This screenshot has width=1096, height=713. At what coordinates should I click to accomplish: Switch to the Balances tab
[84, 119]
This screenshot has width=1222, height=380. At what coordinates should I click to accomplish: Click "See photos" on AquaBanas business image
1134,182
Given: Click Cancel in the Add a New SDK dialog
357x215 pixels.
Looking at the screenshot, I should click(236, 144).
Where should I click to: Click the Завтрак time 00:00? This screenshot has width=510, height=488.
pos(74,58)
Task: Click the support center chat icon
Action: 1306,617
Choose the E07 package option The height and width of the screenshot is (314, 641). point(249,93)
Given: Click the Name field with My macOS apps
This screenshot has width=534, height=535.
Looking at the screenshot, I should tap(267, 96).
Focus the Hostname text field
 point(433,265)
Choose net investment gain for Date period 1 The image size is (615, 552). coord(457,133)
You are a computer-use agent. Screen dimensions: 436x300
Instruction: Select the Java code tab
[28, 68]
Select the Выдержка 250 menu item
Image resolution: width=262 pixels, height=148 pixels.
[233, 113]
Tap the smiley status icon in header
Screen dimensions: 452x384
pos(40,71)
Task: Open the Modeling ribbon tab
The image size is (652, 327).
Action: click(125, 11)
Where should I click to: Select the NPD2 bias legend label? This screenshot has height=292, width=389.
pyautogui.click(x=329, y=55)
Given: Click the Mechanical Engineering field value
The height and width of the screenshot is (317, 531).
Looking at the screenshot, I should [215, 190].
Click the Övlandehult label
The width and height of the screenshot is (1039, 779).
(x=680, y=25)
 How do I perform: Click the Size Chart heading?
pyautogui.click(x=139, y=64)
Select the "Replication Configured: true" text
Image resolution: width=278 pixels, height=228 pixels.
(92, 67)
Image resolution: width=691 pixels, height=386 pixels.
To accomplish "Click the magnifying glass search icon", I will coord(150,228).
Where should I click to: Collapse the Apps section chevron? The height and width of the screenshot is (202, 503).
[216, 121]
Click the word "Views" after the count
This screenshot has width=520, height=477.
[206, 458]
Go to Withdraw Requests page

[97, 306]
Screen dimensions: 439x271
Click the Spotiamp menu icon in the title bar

Exercise description: Copy out the whole listing exactly as given.

Task output:
This screenshot has width=1096, height=713. At what coordinates should I click to accomplish: Switch to the Balances tab
[84, 119]
This screenshot has width=1222, height=380. At what coordinates should I click to accomplish: Click "See photos" on AquaBanas business image
1134,182
Given: Click Cancel in the Add a New SDK dialog
357x215 pixels.
Looking at the screenshot, I should click(236, 144).
Where should I click to: Click the Завтрак time 00:00? This screenshot has width=510, height=488.
pos(74,58)
Task: Click the support center chat icon
Action: 1306,617
Choose the E07 package option The height and width of the screenshot is (314, 641). point(249,93)
Given: Click the Name field with My macOS apps
This screenshot has width=534, height=535.
Looking at the screenshot, I should tap(267, 96).
Focus the Hostname text field
 point(433,265)
Choose net investment gain for Date period 1 The image size is (615, 552). coord(457,133)
You are a computer-use agent. Screen dimensions: 436x300
Instruction: Select the Java code tab
[28, 68]
Select the Выдержка 250 menu item
Image resolution: width=262 pixels, height=148 pixels.
[233, 113]
Tap the smiley status icon in header
Screen dimensions: 452x384
pos(40,71)
Task: Open the Modeling ribbon tab
The image size is (652, 327).
Action: click(125, 11)
Where should I click to: Select the NPD2 bias legend label? This screenshot has height=292, width=389.
pyautogui.click(x=329, y=55)
Given: Click the Mechanical Engineering field value
The height and width of the screenshot is (317, 531).
Looking at the screenshot, I should [215, 190].
Click the Övlandehult label
The width and height of the screenshot is (1039, 779).
(x=680, y=25)
 How do I perform: Click the Size Chart heading?
pyautogui.click(x=139, y=64)
Select the "Replication Configured: true" text
Image resolution: width=278 pixels, height=228 pixels.
(92, 67)
Image resolution: width=691 pixels, height=386 pixels.
To accomplish "Click the magnifying glass search icon", I will coord(150,228).
Where should I click to: Collapse the Apps section chevron? The height and width of the screenshot is (202, 503).
[216, 121]
Click the word "Views" after the count
This screenshot has width=520, height=477.
[206, 458]
Go to Withdraw Requests page

[97, 306]
Screen dimensions: 439x271
Click the Spotiamp menu icon in the title bar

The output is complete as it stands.